Quoted passage -
-- BEGIN --
DETAILED ACTION

Notice of Pre-AIA  or AIA  Status
The present application, filed on or after March 16, 2013, is being examined under the first inventor to file provisions of the AIA .

Response to Amendment
This Office Action is in response to applicant’s communication filed 30 June 2022, in response to the Office Action mailed 31 March 2022.  The applicant’s remarks and any amendments to the claims or specification have been considered, with the results that follow.

Claim Rejections - 35 USC § 103
In the event the determination of the status of the application as subject to AIA  35 U.S.C. 102 and 103 (or as subject to pre-AIA  35 U.S.C. 102 and 103) is incorrect, any correction of the statutory basis for the rejection will not be considered a new ground of rejection if the prior art relied upon, and the rationale supporting the rejection, would be the same under either status.  
This application currently names joint inventors. In considering patentability of the claims the examiner presumes that the subject matter of the various claims was commonly owned as of the effective filing date of the claimed invention(s) absent any evidence to the contrary.  Applicant is advised of the obligation under 37 CFR 1.56 to point out the inventor and effective filing dates of each claim that was not commonly owned as of the effective filing date of the later invention in order for the examiner to consider the applicability of 35 U.S.C. 102(b)(2)(C) for any potential 35 U.S.C. 102(a)(2) prior art against the later invention.
-- END --
Task input -
-- BEGIN --
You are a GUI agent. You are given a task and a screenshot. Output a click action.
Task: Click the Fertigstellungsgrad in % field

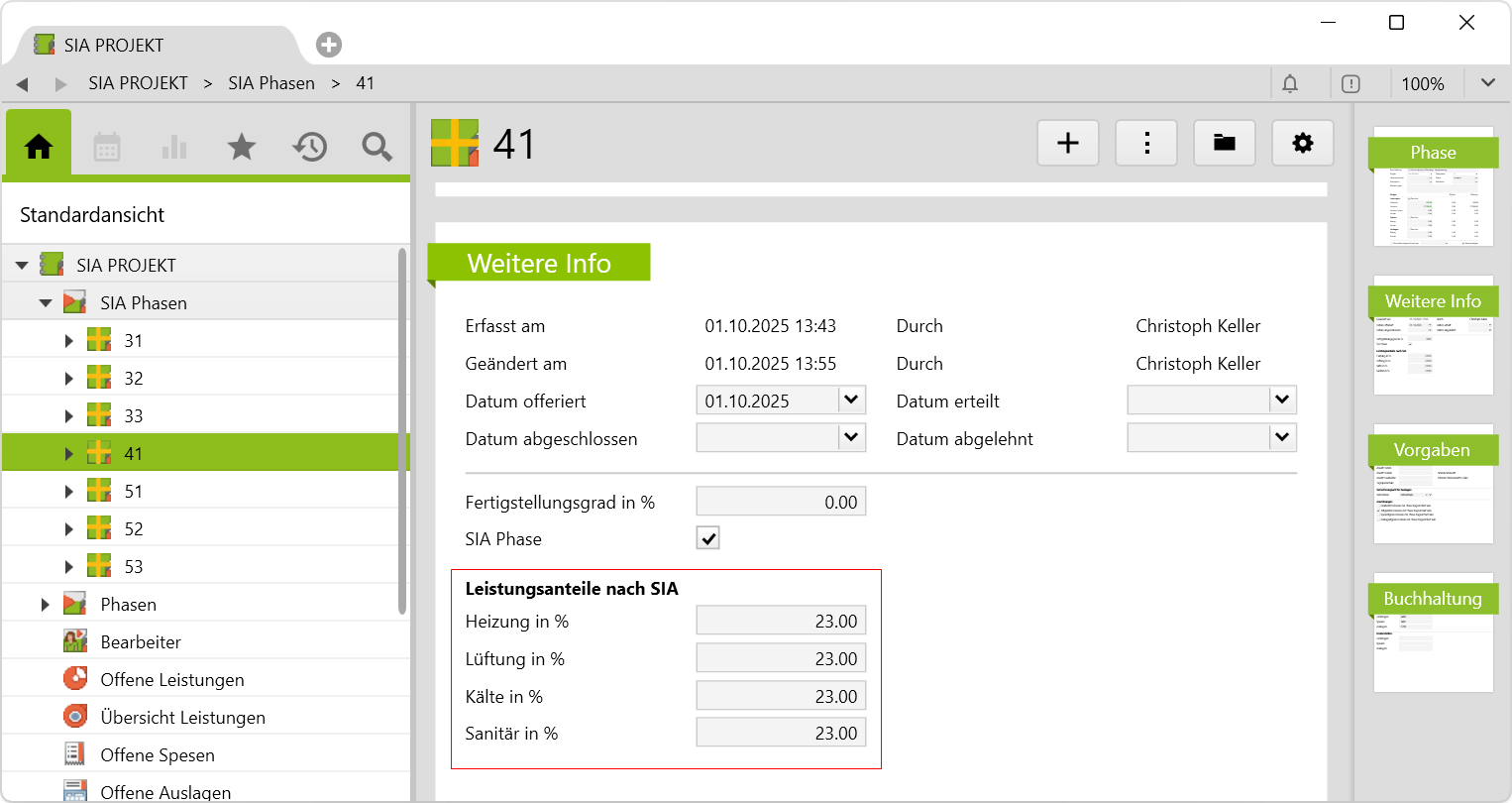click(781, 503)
-- END --
-- BEGIN --
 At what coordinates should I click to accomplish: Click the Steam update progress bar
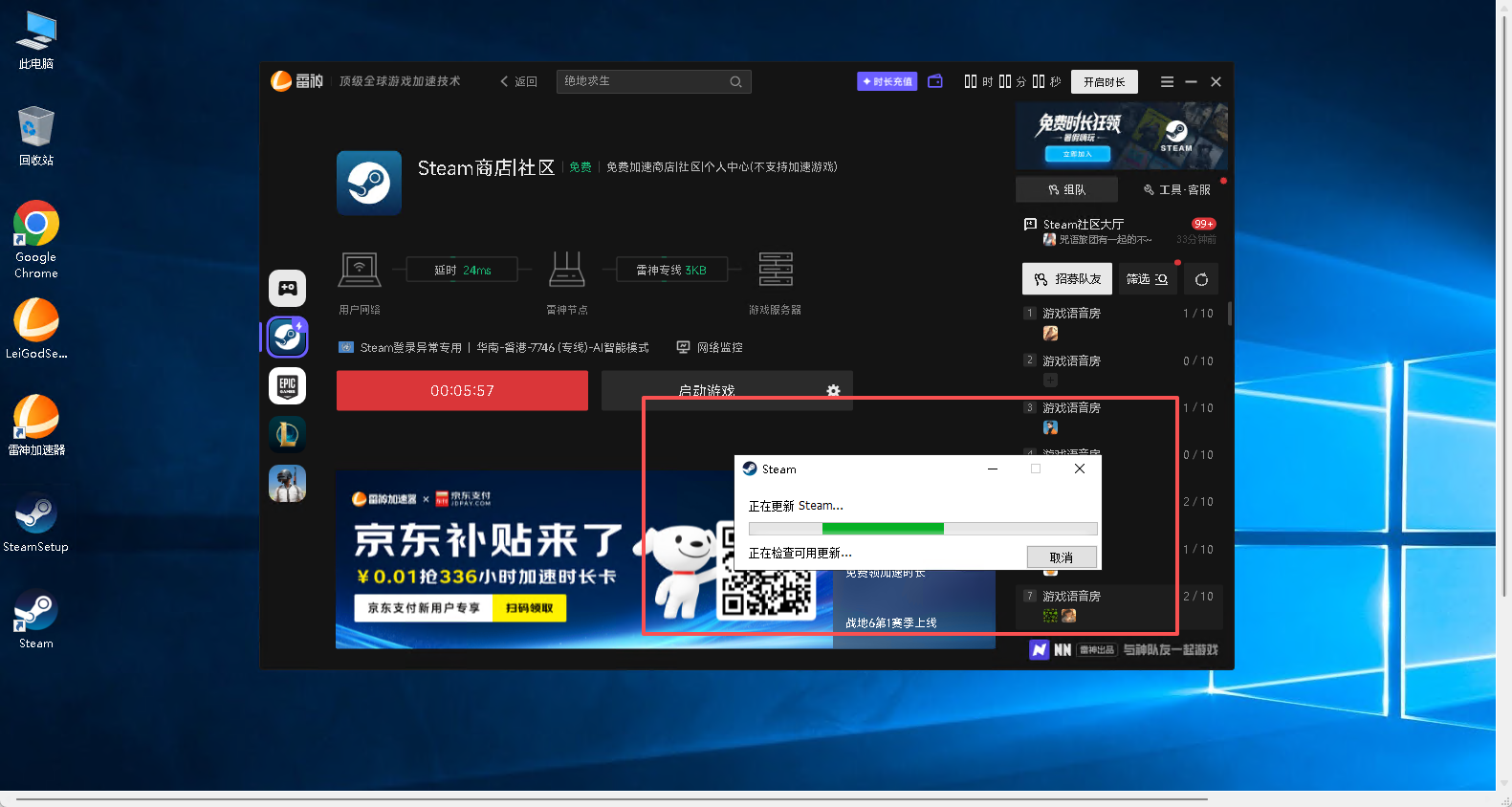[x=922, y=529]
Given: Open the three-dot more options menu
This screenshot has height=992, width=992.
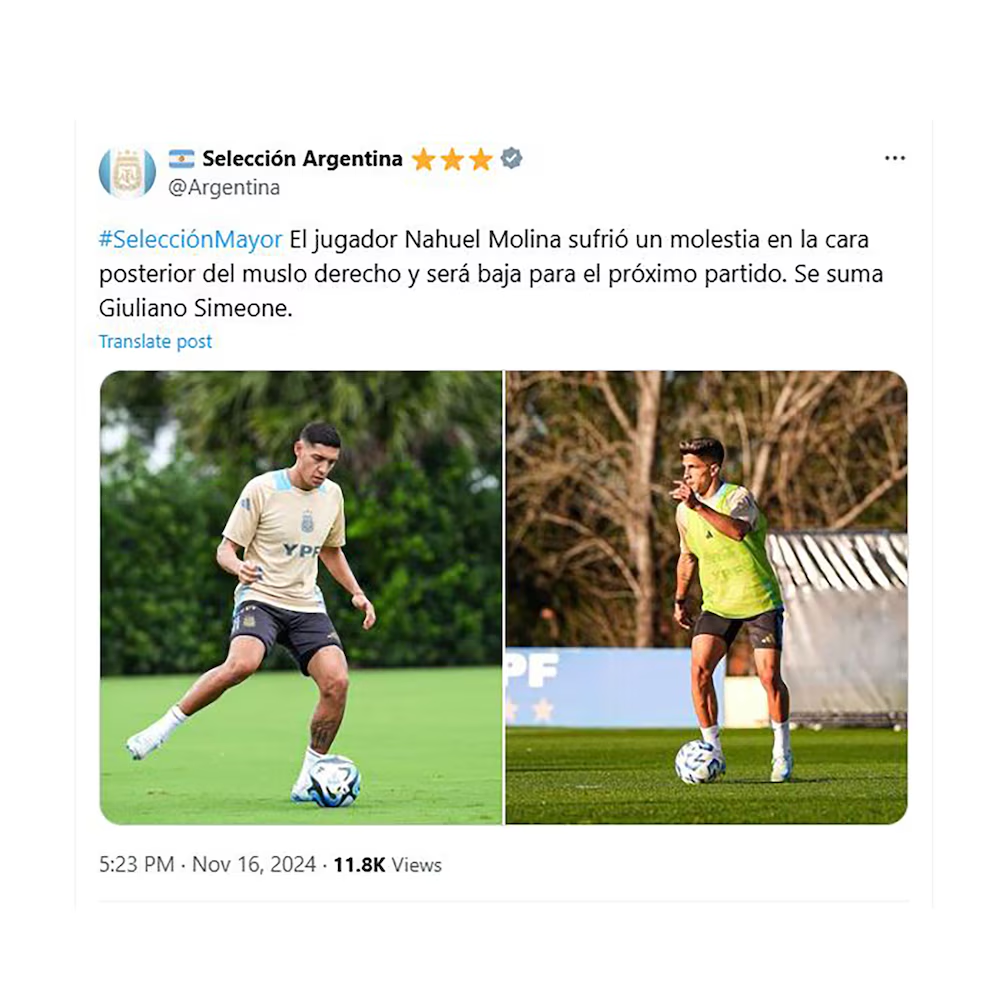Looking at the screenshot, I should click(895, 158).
-- END --
-- BEGIN --
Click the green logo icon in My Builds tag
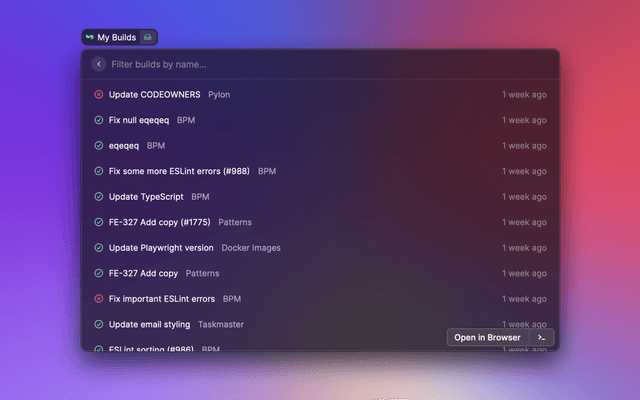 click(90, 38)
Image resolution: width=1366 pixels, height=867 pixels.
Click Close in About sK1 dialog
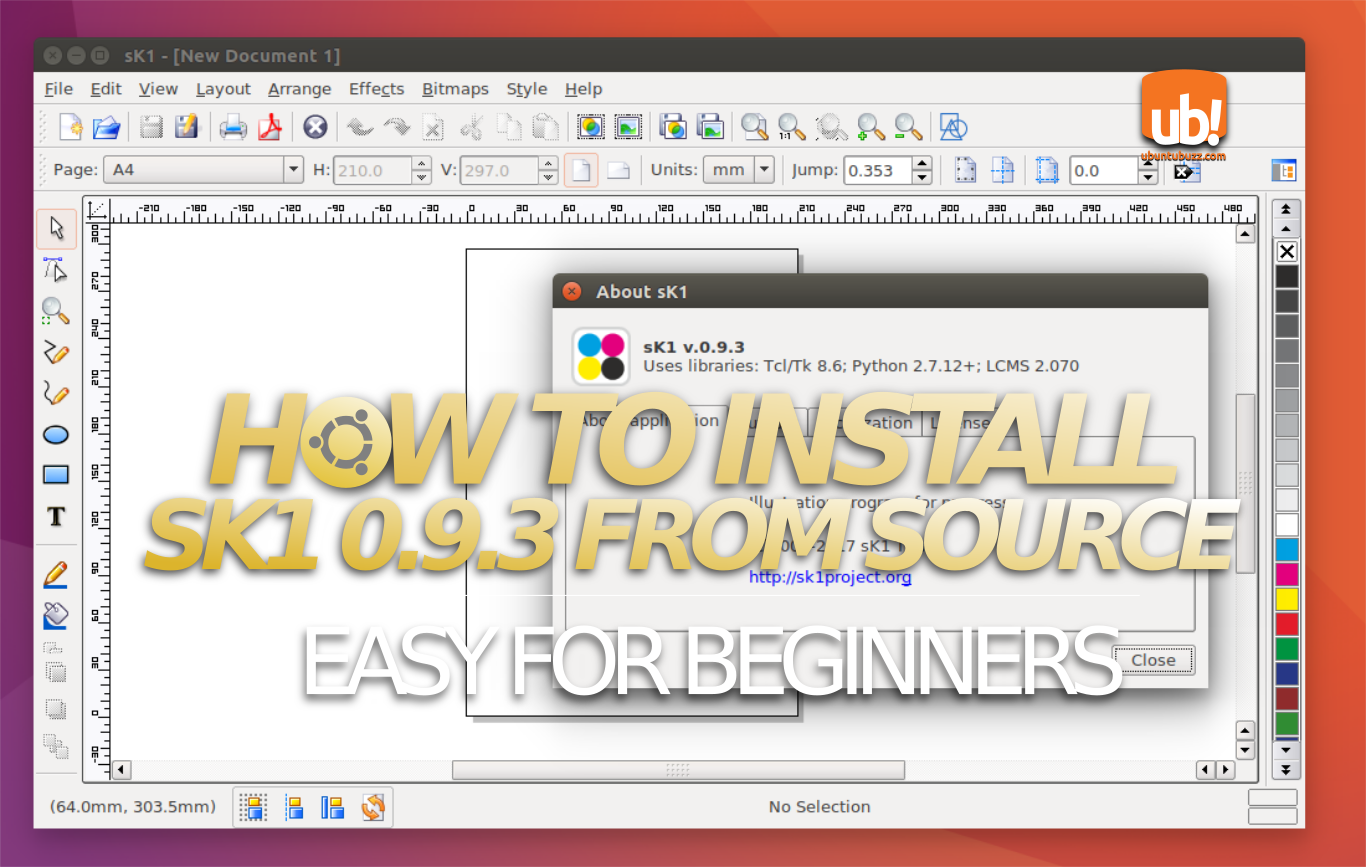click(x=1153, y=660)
-- END --
Problems -
• 1. Quote the patent office action word for word, from start to finish.
• 2. Print the part of the rows that opens with the line containing "Click the green logo icon in My Builds tag" and closes with the line containing "click(x=1153, y=660)", with both of those lines included. Leave the pictures out.

Results for each task -
• 1.
DETAILED ACTION

Notice of Pre-AIA  or AIA  Status
The present application, filed on or after March 16, 2013, is being examined under the first inventor to file provisions of the AIA .

Response to Amendment
This Office Action is in response to applicant’s communication filed 30 June 2022, in response to the Office Action mailed 31 March 2022.  The applicant’s remarks and any amendments to the claims or specification have been considered, with the results that follow.

Claim Rejections - 35 USC § 103
In the event the determination of the status of the application as subject to AIA  35 U.S.C. 102 and 103 (or as subject to pre-AIA  35 U.S.C. 102 and 103) is incorrect, any correction of the statutory basis for the rejection will not be considered a new ground of rejection if the prior art relied upon, and the rationale supporting the rejection, would be the same under either status.  
This application currently names joint inventors. In considering patentability of the claims the examiner presumes that the subject matter of the various claims was commonly owned as of the effective filing date of the claimed invention(s) absent any evidence to the contrary.  Applicant is advised of the obligation under 37 CFR 1.56 to point out the inventor and effective filing dates of each claim that was not commonly owned as of the effective filing date of the later invention in order for the examiner to consider the applicability of 35 U.S.C. 102(b)(2)(C) for any potential 35 U.S.C. 102(a)(2) prior art against the later invention.

• 2.
Click the green logo icon in My Builds tag
 click(90, 38)
Image resolution: width=1366 pixels, height=867 pixels.
Click Close in About sK1 dialog
click(x=1153, y=660)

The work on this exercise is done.